C: KI wird in vielen Bereichen eine entscheidende Rolle spielen – sei es bei der iterativen Bildrekonstruktion, der automatischen Auswahl der optimalen Dosisparameter oder in der Befundung. Wir haben bereits einen sehr großen Datenfundus, für dessen effiziente Nutzung die Daten in Datenbanken standardisiert eingepflegt werden müssen. Hier sind wir sozusagen in Vorleistung getreten, indem wir bereits jetzt die Daten standardisieren, an denen wir zukünftig selbst lernen und auch KI trainieren können. Für die Entwicklungen in den Bereichen Dosisreduktion, Rekonstruktion und Computer-Aided Diagnosis (CAD) benötigen wir auch weiterhin eine enge Zusammenarbeit zwischen Medizinern, MTRs und Medizinphysikern, aber auch IT-Spezialisten und weiteren Wissenschaftlern, beispielsweise aus dem Ingenieurswesen.

S: Wir haben inzwischen zusätzlich zu Ärzten und MTRs ein neues Berufsbild, den Physician Assistant (PA), in der Radiologie. Ist es vorstellbar, dass wir Berufsgruppen haben werden, die sich speziell mit der Optimierung von Protokollen, Nachverarbeitung und KI-gestützten Analysen befassen?

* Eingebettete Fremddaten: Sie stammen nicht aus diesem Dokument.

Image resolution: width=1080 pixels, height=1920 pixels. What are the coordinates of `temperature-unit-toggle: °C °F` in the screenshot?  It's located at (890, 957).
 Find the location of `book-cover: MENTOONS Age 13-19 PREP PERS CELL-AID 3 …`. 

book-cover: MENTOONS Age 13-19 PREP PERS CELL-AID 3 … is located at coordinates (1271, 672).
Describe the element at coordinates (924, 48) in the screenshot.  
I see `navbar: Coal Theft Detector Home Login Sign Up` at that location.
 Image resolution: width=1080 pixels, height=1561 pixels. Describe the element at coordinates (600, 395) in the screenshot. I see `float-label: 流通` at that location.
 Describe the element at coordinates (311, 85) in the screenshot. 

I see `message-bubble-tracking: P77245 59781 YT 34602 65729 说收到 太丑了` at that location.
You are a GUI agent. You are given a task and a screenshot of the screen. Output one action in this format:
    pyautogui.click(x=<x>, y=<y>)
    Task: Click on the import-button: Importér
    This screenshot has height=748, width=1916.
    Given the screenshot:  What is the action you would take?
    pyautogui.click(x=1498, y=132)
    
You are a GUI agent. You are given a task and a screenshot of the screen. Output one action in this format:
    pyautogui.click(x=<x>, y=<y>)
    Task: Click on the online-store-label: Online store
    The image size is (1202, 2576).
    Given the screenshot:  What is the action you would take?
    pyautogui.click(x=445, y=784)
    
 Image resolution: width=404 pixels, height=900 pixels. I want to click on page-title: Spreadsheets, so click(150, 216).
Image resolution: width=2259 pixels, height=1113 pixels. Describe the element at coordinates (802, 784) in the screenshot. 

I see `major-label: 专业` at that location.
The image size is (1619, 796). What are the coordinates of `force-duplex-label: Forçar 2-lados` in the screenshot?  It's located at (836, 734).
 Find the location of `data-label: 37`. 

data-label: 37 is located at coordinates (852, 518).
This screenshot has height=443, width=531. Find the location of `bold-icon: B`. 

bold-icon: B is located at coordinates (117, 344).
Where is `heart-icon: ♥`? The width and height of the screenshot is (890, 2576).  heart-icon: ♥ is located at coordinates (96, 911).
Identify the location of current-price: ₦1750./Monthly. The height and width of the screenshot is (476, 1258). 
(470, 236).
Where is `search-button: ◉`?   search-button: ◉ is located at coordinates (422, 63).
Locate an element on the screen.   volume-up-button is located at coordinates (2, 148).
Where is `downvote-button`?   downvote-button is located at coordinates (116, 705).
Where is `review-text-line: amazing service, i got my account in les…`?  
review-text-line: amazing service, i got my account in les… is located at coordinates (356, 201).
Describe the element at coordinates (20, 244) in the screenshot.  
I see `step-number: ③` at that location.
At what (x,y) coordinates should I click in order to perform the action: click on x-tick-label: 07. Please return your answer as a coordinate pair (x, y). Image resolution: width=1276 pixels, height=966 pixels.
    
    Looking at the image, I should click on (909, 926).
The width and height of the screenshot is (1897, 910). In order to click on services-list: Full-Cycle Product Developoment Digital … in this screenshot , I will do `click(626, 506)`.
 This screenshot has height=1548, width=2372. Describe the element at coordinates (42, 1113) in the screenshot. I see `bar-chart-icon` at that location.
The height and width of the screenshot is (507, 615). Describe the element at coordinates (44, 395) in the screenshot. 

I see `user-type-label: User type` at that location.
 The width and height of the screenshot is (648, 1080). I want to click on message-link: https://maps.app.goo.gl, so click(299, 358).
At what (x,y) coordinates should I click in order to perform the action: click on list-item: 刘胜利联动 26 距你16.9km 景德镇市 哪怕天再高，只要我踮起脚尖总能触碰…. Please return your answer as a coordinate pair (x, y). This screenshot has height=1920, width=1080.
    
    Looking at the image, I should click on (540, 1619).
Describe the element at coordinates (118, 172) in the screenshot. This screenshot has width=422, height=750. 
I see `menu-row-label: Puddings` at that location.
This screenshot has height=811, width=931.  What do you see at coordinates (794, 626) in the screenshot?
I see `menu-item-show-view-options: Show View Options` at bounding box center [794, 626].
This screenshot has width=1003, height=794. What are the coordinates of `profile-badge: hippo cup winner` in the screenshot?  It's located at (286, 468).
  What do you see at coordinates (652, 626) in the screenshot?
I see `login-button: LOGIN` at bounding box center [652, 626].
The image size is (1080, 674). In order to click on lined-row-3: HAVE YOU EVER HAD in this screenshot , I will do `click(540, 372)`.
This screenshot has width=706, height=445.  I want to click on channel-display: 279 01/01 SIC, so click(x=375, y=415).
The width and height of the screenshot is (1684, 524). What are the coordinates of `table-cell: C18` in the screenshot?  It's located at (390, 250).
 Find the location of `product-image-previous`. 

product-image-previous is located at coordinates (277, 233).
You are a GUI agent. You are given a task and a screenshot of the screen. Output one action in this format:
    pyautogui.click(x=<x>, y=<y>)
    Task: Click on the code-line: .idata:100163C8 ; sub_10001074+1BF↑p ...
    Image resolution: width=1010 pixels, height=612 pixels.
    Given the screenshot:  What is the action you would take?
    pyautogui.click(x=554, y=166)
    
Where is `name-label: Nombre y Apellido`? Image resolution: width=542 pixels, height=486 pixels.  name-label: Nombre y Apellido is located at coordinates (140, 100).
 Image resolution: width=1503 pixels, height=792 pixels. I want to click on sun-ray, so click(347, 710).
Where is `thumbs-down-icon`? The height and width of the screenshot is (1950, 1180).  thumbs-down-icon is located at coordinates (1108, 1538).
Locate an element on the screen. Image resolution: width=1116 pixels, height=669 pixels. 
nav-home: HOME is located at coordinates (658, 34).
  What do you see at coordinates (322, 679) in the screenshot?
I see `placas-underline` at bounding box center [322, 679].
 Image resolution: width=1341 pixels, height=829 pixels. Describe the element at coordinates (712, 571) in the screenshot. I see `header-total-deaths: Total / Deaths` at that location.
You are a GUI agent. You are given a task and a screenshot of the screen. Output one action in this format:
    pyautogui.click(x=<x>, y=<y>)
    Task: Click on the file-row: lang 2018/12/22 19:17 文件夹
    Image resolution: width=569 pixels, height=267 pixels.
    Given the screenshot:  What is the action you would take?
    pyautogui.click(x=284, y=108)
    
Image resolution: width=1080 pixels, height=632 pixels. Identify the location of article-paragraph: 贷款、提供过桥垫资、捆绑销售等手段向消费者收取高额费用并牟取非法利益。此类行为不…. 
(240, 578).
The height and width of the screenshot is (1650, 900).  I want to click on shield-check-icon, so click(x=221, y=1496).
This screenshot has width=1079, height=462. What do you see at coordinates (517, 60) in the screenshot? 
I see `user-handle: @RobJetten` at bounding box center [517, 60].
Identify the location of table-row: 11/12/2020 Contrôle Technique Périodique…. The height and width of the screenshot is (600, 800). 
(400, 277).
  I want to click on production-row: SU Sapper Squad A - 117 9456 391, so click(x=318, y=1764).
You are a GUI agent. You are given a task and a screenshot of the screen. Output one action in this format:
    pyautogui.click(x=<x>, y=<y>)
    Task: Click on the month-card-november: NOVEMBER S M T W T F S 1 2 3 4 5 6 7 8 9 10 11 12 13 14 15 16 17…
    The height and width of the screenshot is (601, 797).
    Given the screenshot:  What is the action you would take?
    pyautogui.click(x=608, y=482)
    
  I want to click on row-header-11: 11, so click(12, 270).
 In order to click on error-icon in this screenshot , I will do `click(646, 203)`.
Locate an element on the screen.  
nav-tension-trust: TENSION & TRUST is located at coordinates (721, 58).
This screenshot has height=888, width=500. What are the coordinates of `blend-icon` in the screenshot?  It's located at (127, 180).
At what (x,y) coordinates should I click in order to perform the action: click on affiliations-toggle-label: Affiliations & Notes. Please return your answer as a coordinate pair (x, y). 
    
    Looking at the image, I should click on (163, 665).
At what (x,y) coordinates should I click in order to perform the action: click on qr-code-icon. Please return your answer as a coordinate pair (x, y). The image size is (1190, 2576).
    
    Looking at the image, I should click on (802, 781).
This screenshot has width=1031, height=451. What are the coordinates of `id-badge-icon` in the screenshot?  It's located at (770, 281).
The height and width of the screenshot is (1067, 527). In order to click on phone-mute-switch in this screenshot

Dosisreferenzwerte (DRW) sind festgelegte Richtwerte für die Strahlenexposition bei typischen Untersuchungen und dienen der Optimierung des Strahlenschutzes. Sie basieren auf großflächigen Erhebungen der angewendeten Dosis und sollen helfen, unnötig hohe Strahlenexpositionen zu vermeiden, ohne die diagnostische Qualität zu beeinträchtigen. DRW sind keine Grenzwerte, sondern Orientierungsgrößen – bei Überschreitungen ist eine Prüfung und gegebenenfalls eine Optimierung der Untersuchungsprotokolle erforderlich. Sie werden regelmäßig von Fachgremien wie dem Bundesamt für Strahlenschutz (BfS) aktualisiert.

K: Prozessentwicklung-, steuerung und -monitoring in der bildgebenden Diagnostik könnten durchaus ein Berufsbild der Zukunft prägen. Denkbar wären spezialisierte PAs oder KI-Experten, die die Lücke zwischen MTRs und Ärzten füllen und sich auf kontinuierliche Optimierung der Bildgebungsprotokolle und der Dosismanagementsysteme sowie Standardisierung der Daten und KI-Training konzentrieren. So könnten wir eine hochspezialisierte Berufsgruppe für diese komplexen Anforderungen einsetzen und gleichzeitig die übrigen Berufsgruppen entlasten.